Exercise objective: Word for word, restate every entry that follows.

Saved data entries:
============
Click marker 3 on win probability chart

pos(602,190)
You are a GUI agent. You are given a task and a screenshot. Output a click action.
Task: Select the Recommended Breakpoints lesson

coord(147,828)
============
Exercise result:
Click marker 3 on win probability chart

pos(602,190)
You are a GUI agent. You are given a task and a screenshot. Output a click action.
Task: Select the Recommended Breakpoints lesson

coord(147,828)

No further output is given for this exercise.